TIP - Converting a dataset column into a list

Something that I have done a ton, is query a list of values from a database, and then convert them into a list for some form of manipulation. Maybe I need to generate a list of users, equipment, or really anything.

I have always converted my datasets into lists the following way:

myList = []
for row in range(dataset.getRowCount()):
	myList.append(dataset.getValueAt(row, "myColumn"))

Well, today I feel dumb because I learned that you can do

myList = dataset.getColumnAsList("myColumn")

I figured I would share incase anyone has somehow missed this being a method on the dataset object like I have!

Enjoy

7 Likes

huh. I too did not know this existed! Thank you!

Beware! That is not defined on the Dataset Interface, but on the BasicDataset implementing class. There are implementations of Dataset, particularly in Gateway scope, that don’t have it.

1 Like

@pturmel

Can you elaborate further? Will this proposed method always work on datasets returned from a query?

The method is present on the BasicStreamingDataset class that is returned by a query binding in perspective.

I have noticed in query bindings it will not take a string parameter though, only a column index.

To agree with this statement, I know that it works on query bindings and datasets returned from system.db.runNamedQuery(), however there are surely other instances that cant use it (before 8.0).

ds.getColumnAsList(ds.getColumnIndex("column")) should be safe on any dataset in 8.0+ - getColumnAsList accepting an integer is part of the Dataset interface. Note that if the column isn’t found you’ll get an index out of bounds exception.

◆ **EXTRACTED MATERIAL**

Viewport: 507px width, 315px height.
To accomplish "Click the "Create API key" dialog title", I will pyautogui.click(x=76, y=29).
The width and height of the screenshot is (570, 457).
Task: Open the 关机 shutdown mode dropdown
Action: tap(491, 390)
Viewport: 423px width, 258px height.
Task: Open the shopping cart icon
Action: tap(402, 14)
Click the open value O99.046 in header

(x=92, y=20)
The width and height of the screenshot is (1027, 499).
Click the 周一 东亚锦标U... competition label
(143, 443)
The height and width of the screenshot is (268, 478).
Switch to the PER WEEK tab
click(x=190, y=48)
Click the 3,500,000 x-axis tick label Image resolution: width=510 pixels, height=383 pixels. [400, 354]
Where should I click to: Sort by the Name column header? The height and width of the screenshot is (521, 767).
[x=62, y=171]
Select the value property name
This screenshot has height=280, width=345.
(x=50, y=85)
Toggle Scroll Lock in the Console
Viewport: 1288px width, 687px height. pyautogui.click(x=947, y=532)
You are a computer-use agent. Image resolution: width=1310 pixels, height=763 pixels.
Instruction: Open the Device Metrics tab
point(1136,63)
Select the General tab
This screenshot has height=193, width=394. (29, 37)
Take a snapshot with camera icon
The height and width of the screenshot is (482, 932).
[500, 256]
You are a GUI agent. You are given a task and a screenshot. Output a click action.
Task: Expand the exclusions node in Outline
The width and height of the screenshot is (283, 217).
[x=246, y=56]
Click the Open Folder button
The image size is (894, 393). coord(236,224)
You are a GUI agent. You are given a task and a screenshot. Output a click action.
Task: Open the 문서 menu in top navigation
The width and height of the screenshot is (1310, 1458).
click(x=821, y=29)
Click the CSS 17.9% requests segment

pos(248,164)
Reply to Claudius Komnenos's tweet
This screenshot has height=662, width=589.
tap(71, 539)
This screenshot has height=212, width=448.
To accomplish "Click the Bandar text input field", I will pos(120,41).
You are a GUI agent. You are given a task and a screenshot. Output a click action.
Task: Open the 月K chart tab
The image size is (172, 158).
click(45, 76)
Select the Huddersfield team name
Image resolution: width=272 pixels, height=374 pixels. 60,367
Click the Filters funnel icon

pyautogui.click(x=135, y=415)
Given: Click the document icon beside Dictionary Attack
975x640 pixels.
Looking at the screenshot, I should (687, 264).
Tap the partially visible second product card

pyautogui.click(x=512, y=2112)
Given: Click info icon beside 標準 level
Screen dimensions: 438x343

◆ **SET PROBLEM**
Translate this sentence from the dataset column thread into Spanish: "I have noticed in query bindings it will not take a string parameter though, only a column index." The listing is separate material, unrelated to the dataset column thread.

◆ **ANSWER FOR THIS EXERCISE**
He notado, sin embargo, que en los query bindings no acepta un parámetro de tipo cadena, solo un índice de columna.